Led by Prof. WANG Shudong from the Aerospace Information Research Institute (AIR) of the Chinese Academy of Sciences, the study was a collaborative effort involving the Collaborative Innovation Center on Forecast and Evaluation of Meteorological Disasters and the Department of Earth and Environmental Science at the University of Pennsylvania.

Northern China's drylands grapple with two critical challenges: scarce water resources and the need to secure stable supplies of both feed and food. To address these concerns, the team developed a cross-scale, multi-source fusion framework that integrates satellite observations, ecohydrological model outputs, and on-site field measurements, reducing the reliance on dense in-situ sampling.

By leveraging multi-source satellite data and mechanistic models of water balance and crop growth, the researchers generated high-quality training samples. They then applied ensemble learning and transfer learning techniques to retrieve key production factors, including irrigation water usage, vegetation net primary productivity (NPP), and soil organic carbon (SOC). Notably, the retrieval accuracy for these factors exceeded 90%. Additionally, distribution alignment and quantile mapping methods reduced regional biases by 43%, enabling the identification of optimal forage belts with a positional accuracy of over 85%.

Unlike traditional single-metric assessments, the framework frames forage planting as a spatial optimization problem, which simultaneously balances water consumption, soil carbon sequestration benefits, and forage production capacity.
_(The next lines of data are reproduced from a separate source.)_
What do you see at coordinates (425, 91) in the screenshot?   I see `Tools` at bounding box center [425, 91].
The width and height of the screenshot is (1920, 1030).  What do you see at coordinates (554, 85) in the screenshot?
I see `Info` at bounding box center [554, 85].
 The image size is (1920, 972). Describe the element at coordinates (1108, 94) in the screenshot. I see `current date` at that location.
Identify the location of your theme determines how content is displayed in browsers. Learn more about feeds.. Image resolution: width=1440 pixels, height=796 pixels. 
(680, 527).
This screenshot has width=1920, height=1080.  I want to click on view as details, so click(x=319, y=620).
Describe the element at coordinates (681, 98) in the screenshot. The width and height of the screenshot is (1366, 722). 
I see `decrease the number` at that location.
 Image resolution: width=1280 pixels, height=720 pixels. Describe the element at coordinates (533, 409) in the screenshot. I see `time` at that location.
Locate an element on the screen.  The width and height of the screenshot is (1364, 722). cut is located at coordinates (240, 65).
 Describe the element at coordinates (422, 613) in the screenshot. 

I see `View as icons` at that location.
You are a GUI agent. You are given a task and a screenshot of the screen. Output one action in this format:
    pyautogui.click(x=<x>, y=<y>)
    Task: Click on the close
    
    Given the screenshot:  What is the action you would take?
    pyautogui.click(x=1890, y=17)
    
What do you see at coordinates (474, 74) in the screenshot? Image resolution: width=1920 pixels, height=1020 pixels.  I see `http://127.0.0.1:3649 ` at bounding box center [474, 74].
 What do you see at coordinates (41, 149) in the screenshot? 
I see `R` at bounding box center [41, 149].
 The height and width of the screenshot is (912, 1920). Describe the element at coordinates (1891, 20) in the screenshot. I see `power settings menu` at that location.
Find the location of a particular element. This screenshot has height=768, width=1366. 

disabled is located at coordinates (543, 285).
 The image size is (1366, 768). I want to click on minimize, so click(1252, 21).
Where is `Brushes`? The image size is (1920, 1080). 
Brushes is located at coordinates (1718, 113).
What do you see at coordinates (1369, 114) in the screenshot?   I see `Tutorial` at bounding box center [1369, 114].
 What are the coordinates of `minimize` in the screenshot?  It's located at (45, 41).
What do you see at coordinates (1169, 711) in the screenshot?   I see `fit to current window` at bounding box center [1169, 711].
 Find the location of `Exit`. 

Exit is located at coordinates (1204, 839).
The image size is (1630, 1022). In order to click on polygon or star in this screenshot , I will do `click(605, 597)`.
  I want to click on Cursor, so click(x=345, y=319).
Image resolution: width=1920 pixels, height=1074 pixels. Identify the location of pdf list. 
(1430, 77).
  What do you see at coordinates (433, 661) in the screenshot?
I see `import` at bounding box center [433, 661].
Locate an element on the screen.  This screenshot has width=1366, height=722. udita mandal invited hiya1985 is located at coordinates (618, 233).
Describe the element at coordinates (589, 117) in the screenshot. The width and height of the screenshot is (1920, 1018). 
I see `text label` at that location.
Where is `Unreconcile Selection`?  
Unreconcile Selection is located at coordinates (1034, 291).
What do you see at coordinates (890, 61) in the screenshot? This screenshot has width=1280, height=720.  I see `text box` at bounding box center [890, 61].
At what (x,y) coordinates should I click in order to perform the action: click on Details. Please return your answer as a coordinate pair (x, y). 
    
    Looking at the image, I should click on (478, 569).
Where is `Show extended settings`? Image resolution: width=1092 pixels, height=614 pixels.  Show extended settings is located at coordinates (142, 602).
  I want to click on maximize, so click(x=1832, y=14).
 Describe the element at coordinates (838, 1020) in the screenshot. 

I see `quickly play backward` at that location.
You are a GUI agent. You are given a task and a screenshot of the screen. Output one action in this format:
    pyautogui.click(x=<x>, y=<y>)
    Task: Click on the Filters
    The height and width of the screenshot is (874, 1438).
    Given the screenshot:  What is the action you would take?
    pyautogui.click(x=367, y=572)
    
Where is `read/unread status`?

By quantifying ecological gains, economic returns, and water costs on a unified scale, the tool pinpoints priority planting areas and optimal input-output ratios, facilitating the efficient allocation of labor, resources, and funding.

Characterized by its replicability and cost-effectiveness, the approach offers support for ecosystem restoration and high-quality agricultural development in regions with strict water constraints, the researchers noted.